Objetivismo e Aristotelismo

A filosofia é o estudo da natureza fundamental da realidade. “Fundamental” refere-se a um princípio ou verdade que está presente em um vasto número de concretos. Dizer que alguma coisa é fundamental significa que muitas outras verdades dependem dela. Dizer que a filosofia estuda os fundamentos da realidade significa que ela estuda os fatos presentes em, e os princípios aplicáveis a, tudo que existe.

Toda abstração, e consequentemente todo princípio, manifesta-se em um número incalculável de concretos. É aquilo que os concretos têm em comum – mas não existe à parte deles. Uma abstração é uma forma de classificação humana pela qual o homem integra a evidência fornecida pelos seus sentidos. O homem eleva-se acima do nível perceptual ao integrar seus perceptos em conceitos, seus conceitos em princípios, seus princípios em ciências e todas as suas ciências em uma filosofia. Abstrações são objetivas, isto é, baseadas na realidade. Mas abstrações, incluindo simples conceitos de concretos, não existem por si mesmas. O que existe é apenas o material a partir do qual um conceito é formulado.

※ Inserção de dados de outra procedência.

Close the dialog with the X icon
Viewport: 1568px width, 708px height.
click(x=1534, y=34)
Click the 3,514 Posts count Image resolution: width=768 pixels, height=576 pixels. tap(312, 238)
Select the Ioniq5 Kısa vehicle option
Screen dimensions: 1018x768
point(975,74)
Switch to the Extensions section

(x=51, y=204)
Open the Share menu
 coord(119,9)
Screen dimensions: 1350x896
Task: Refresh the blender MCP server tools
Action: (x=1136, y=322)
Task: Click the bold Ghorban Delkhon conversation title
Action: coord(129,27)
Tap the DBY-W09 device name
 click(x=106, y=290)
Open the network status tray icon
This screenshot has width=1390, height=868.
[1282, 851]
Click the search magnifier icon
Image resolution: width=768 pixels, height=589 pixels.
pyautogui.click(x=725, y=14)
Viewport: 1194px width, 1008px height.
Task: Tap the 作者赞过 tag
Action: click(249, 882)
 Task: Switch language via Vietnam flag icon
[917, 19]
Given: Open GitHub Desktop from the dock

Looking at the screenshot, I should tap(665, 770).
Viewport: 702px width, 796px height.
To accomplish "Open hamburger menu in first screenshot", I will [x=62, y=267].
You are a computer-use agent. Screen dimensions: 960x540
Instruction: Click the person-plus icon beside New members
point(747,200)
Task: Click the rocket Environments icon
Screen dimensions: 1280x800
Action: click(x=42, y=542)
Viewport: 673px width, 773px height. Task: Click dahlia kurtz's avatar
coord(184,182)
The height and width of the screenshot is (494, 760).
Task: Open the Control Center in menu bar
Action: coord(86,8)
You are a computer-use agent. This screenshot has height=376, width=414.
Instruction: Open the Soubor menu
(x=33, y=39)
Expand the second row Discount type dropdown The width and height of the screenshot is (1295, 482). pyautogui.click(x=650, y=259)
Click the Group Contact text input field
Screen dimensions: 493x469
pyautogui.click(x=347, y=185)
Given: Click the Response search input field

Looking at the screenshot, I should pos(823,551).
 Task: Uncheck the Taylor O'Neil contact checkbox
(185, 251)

Eu normalmente afirmo que toda a história da filosofia é um duelo entre Platão e Aristóteles, e que esse conflito está presente em todas as questões. Se você pensa que princípios, e portanto a filosofia, existem separados dos concretos, então você é platônico. Platão acreditava que as abstrações são arquétipos ou universais que existem noutro reino, o mundo das Formas, sob a forma de entidades não materiais, sobrenaturais. Agora, aquilo que de mais profundo o Objetivismo tem em comum com Aristóteles – e existem muitas coisas em comum – é isto: Aristóteles foi o primeiro a compreender o que a maioria das pessoas ainda não compreende, isto é, que tudo aquilo que existe é uma entidade específica, concreta, ou um dos seus aspectos, tal como uma ação de uma entidade, um atributo de uma entidade, uma relação mantida por ela, etc. Mas a base de tudo é uma entidade – não uma ideia ou abstração. Uma abstração é a forma pela qual organizamos essas entidades com o intuito de entendê-las.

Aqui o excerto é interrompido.